I asked him, "For whose sake is it important to maintain stability? The government or the people? Aren't the people what are most important?" He nodded his head in agreement. "The Communist Party has only been around for fifty years," I said, "but the Chinese people have a glorious five-thousand-year history. Historically speaking, they are the most advanced civilization on Earth. So, with or without the CCP, won't the people do just fine?" He seemed to understand. I continued, "But the Communist government has killed so many of its own people - the Great Leap Forward, the Cultural Revolution..."
But China is improving, he told me. I said that I had just read in the New York Times that millions of Christians were being persecuted and the same with Falun Gong practitioners.
"Oh, Falun Gong is different," he said.
I needed to find out how he was poisoned. I asked, "What do you know about Falun Gong?"
He replied, "Did you know Falun Gong tells people not to eat and not to go to work?"
"Where did you hear that?" I asked him. "It's true," he said. I told him, "I guarantee you that's not true."
He said, "How do you know? You're not a Falun Gong member."
"Actually..." I said, "I've been practicing Falun Gong for years." Now he was curious, so I had the opportunity to explain many things to him, and answer all of his questions. Since he'd seen me do a good job at work, that I knew about Chinese history, and that I respected Chinese culture, he was willing to listen to what I had to say.
But I haven't always done so well at my job. After I left the Chinatown branch, the next place I transferred to was an office building where they handle the credit cards sales. Unlike in the branch office, here I had my own private desk with a computer and phone; it was very comfortable.
My first week on the job, I fell asleep every day, even in a few meetings. I thought it was because I had been busy with Dafa work and only slept a few hours each night. The research I was asked to do was very difficult and boring at the same time. I worked very slowly. The worst part, perhaps, was that, because I was at a big corporation and my salary was paid by someone other than my direct supervisor, no one cared if I did any work or produced anything, so there was no human incentive.
I was very embarrassed when my supervisor asked me if I was narcoleptic. I made some excuse that I had been working on some volunteer work, and he told me I needed to sleep more; at home, he meant.
It was like this for my entire first week. I wasn't leaving a good impression of Dafa practitioners. I couldn't understand why I was so tired all the time.
I remembered Teacher's words in Teaching the Fa at the Assistants' Fa Conference in Changchun in 1998.

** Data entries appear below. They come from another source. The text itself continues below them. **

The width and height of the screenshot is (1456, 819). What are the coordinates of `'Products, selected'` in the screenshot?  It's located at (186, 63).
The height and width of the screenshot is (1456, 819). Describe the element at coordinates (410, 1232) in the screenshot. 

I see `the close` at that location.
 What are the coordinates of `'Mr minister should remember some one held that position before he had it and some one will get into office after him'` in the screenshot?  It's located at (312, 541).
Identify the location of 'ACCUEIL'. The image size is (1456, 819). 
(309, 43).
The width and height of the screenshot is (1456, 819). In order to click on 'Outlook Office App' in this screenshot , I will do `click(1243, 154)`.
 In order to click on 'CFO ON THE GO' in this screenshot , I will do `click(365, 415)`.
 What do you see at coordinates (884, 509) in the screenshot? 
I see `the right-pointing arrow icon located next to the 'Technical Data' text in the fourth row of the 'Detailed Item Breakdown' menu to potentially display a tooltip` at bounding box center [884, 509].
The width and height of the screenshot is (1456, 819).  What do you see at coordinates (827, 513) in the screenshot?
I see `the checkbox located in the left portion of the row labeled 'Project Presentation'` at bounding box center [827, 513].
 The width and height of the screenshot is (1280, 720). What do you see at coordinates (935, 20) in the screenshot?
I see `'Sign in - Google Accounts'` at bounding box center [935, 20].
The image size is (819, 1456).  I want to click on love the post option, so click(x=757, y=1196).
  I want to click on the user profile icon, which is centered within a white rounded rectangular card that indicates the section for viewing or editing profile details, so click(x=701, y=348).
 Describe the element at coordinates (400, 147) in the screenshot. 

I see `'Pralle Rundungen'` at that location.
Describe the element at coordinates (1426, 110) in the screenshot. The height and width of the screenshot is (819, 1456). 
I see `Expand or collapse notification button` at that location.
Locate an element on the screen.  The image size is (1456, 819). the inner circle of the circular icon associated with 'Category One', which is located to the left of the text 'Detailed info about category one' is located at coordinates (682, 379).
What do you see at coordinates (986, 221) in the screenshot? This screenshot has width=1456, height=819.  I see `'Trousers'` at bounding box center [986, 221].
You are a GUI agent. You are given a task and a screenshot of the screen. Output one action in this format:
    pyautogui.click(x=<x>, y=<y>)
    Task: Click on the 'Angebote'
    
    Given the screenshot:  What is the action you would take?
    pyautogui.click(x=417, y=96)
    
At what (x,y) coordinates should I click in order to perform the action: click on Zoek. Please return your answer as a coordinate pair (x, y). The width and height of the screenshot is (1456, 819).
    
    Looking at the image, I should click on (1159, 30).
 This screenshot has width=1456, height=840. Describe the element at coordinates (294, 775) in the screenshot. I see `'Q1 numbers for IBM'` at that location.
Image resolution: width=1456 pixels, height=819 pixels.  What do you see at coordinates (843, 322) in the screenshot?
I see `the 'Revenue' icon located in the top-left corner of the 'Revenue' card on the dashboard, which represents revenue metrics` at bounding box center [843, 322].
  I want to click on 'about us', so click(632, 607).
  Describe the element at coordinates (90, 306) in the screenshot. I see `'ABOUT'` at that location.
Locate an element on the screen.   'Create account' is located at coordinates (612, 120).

"You all know about enduring hardship. Yet you haven't realized that your sleepiness, too, is a demon tormenting you and trying to stop you from cultivating! Isn't this when your willpower should take control?...You have to pass this hurdle." Teacher also said, "Don't you get sleepy? Don't you feel sleepy as soon as you read the book, or become drowsy once you study the Fa? Let me tell you that those are gods at a level in this human dimension. If you can't break through them, you remain a human. They aren't intentionally doing anything to you--they treat everyone like that. That's why people feel tired and sleepy. If you want to break away from being a human, you have to break through everything before you can make it. If you go along with them they'll think you are just a human." (Falun Buddha Fa -- Teaching the Fa at the Assistants' Fa Conference in Changchun)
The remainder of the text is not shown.